REQUIREMENT:
All lines with the word "title" in the material below are required.

▼

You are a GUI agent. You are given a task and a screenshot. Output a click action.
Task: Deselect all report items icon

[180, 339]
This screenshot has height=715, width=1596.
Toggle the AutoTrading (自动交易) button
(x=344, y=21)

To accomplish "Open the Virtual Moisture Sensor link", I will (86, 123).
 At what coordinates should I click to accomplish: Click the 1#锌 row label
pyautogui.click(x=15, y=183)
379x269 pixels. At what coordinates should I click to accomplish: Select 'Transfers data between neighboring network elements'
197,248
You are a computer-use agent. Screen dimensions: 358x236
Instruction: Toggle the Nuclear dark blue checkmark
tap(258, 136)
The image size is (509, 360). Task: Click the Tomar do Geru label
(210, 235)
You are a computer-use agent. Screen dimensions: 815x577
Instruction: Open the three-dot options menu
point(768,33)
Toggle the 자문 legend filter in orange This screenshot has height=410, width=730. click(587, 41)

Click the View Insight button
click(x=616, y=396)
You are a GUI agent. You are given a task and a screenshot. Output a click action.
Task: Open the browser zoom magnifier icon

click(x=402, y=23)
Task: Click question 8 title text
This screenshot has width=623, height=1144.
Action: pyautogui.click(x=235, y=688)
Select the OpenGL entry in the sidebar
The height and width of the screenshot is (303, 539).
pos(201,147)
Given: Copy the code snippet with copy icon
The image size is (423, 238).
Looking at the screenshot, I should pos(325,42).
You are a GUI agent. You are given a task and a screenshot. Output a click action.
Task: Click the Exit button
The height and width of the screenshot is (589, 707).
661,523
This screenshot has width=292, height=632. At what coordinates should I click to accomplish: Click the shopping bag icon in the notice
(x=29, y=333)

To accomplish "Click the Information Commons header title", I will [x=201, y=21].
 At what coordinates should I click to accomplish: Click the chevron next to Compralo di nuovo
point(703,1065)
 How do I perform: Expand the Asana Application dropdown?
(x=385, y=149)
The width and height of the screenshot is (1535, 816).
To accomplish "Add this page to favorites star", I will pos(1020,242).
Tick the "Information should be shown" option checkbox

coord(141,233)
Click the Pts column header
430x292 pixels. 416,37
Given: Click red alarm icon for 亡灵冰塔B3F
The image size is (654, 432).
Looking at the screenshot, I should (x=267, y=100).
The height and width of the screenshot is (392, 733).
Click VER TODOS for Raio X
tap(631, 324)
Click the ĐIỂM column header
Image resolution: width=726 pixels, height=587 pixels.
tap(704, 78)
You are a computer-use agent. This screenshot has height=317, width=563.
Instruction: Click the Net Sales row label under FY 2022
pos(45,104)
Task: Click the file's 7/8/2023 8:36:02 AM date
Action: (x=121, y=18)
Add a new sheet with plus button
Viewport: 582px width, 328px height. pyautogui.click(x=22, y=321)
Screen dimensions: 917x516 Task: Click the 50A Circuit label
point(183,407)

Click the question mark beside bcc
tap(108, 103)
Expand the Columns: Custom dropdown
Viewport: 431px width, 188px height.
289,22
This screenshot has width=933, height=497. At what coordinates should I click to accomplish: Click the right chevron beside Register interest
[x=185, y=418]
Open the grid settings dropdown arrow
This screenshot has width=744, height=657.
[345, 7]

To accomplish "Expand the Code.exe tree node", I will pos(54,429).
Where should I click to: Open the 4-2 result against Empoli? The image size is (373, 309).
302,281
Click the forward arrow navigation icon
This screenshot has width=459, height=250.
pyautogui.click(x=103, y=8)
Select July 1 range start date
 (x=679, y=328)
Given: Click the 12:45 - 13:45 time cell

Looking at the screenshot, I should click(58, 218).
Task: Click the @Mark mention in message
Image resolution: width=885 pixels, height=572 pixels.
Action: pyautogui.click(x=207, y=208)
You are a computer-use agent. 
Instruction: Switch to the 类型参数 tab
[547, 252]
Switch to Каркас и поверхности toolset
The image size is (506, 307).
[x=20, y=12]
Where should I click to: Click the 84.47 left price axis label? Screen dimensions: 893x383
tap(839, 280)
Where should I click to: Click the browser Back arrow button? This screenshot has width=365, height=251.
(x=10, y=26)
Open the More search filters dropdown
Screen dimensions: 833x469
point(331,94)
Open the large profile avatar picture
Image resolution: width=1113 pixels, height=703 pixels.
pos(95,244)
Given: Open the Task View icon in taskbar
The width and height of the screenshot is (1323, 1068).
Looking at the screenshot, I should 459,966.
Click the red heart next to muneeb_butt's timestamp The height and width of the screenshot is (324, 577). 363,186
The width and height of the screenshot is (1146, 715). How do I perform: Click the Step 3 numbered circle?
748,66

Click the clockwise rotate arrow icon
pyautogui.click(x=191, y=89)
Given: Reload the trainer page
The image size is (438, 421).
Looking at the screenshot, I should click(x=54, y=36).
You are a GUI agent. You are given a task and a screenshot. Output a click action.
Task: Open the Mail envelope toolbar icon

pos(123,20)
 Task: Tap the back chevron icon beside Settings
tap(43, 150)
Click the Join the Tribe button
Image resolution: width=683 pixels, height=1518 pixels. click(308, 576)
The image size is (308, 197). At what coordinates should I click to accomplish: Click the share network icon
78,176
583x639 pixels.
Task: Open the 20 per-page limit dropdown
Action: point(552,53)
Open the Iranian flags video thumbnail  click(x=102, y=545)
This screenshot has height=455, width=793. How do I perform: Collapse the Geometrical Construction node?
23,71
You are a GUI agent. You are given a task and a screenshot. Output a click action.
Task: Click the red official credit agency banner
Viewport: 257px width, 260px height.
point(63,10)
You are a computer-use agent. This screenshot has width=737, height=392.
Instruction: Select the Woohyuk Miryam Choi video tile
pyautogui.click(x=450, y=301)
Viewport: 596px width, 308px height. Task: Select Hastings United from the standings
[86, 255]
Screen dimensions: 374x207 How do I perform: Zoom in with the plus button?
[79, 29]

▲

EXERCISE OUTPUT:
Task: Click question 8 title text
To accomplish "Click the Information Commons header title", I will [x=201, y=21].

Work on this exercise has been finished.